- Description of the task: Reply with only a number, the count of lines in the listing that include the word "computer".

- Information provided:
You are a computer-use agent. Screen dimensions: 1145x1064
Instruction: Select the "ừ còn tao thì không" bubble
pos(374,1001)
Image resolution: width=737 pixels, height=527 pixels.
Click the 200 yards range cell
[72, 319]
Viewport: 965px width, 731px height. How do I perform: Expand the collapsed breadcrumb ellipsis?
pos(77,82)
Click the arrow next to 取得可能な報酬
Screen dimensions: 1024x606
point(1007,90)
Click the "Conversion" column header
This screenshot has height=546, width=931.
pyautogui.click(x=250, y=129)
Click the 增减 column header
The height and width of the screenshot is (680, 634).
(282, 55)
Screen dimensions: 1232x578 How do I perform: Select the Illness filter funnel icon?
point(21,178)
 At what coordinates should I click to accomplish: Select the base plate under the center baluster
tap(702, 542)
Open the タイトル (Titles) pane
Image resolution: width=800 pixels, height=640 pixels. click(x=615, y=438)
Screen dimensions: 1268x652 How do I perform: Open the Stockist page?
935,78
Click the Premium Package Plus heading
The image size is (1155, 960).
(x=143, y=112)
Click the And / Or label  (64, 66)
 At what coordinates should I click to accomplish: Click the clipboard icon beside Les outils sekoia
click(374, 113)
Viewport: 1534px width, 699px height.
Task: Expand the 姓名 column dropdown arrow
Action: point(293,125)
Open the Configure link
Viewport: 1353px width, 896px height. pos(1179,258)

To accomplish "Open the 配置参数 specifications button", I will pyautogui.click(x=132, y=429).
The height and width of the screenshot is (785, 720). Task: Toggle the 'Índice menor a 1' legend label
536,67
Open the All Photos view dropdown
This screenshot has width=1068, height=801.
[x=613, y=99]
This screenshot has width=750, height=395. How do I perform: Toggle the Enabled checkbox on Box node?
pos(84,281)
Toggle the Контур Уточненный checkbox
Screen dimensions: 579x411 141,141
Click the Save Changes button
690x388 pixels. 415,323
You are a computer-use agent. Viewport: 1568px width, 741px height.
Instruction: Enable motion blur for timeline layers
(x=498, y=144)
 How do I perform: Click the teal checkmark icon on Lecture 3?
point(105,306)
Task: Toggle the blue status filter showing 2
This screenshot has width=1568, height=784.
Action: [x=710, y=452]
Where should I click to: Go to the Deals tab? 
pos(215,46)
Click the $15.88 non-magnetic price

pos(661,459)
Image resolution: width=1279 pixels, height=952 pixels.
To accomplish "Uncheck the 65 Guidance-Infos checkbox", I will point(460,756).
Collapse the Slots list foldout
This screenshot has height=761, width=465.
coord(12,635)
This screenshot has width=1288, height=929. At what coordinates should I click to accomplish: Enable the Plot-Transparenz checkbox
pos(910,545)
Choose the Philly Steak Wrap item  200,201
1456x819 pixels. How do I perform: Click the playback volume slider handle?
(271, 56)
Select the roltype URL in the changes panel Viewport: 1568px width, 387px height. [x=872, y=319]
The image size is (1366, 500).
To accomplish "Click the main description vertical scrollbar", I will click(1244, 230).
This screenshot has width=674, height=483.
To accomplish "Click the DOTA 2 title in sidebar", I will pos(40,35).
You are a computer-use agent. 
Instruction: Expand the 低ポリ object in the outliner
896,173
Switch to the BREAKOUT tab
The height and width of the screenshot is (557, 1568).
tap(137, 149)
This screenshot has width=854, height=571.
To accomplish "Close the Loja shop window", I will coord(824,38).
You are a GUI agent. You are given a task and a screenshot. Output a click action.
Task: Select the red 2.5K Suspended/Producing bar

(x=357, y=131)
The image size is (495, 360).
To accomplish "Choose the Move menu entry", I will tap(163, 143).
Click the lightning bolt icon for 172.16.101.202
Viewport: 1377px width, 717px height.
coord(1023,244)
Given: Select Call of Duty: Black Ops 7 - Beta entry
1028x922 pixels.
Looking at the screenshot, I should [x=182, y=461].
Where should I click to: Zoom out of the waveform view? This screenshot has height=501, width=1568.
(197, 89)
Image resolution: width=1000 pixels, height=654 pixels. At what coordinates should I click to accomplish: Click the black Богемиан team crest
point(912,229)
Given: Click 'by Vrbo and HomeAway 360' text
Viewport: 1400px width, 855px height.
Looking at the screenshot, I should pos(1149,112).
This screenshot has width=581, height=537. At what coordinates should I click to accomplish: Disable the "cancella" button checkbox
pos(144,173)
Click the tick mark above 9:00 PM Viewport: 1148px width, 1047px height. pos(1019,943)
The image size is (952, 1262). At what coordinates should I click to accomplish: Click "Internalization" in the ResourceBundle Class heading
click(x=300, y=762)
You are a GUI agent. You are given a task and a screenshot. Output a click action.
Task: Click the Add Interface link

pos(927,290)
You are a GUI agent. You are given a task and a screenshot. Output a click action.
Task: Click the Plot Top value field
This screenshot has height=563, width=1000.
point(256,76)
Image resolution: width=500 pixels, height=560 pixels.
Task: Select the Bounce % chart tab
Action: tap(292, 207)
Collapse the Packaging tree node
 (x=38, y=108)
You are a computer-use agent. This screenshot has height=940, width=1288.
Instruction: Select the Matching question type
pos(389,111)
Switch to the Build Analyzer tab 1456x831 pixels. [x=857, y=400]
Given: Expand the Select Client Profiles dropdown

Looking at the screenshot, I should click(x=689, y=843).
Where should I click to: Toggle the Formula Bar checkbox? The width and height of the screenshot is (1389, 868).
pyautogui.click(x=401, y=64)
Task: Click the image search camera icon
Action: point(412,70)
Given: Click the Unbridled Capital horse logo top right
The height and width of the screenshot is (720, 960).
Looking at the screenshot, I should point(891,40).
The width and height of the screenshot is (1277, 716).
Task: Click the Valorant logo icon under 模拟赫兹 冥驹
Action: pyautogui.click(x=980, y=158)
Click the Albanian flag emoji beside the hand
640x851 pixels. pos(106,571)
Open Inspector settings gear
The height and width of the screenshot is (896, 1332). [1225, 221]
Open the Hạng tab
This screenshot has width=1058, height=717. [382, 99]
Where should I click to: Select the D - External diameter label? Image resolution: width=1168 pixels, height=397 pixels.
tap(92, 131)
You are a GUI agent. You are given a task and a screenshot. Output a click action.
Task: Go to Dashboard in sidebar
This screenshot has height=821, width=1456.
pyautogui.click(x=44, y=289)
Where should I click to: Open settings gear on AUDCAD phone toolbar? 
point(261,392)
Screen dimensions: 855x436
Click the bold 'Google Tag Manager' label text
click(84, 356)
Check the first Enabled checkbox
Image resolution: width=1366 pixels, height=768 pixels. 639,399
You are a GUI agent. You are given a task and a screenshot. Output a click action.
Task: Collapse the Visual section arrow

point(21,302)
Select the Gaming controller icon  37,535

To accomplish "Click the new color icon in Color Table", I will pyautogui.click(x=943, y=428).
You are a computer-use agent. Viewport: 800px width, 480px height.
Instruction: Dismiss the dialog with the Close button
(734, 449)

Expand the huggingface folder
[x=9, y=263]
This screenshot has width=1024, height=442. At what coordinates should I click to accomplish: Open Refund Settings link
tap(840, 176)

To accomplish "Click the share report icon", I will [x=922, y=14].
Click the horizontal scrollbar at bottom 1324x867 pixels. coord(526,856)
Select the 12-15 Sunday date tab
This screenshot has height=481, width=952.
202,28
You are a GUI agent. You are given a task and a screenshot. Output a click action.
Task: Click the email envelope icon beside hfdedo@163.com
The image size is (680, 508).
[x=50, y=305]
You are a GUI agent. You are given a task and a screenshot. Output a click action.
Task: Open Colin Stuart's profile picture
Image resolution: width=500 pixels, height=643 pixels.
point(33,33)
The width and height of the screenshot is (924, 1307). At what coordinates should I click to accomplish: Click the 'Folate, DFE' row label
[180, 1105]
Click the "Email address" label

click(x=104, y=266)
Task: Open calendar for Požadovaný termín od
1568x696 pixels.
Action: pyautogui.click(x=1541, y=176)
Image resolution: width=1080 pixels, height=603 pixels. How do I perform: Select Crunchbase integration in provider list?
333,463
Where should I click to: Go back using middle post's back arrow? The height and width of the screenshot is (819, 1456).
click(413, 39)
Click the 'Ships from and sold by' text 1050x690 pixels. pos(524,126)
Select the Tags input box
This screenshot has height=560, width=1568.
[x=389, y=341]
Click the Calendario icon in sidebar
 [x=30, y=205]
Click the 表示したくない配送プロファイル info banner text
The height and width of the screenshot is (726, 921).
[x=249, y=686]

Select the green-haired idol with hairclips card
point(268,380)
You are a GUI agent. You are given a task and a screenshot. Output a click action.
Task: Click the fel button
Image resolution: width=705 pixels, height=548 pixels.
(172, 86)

- Task answer: 5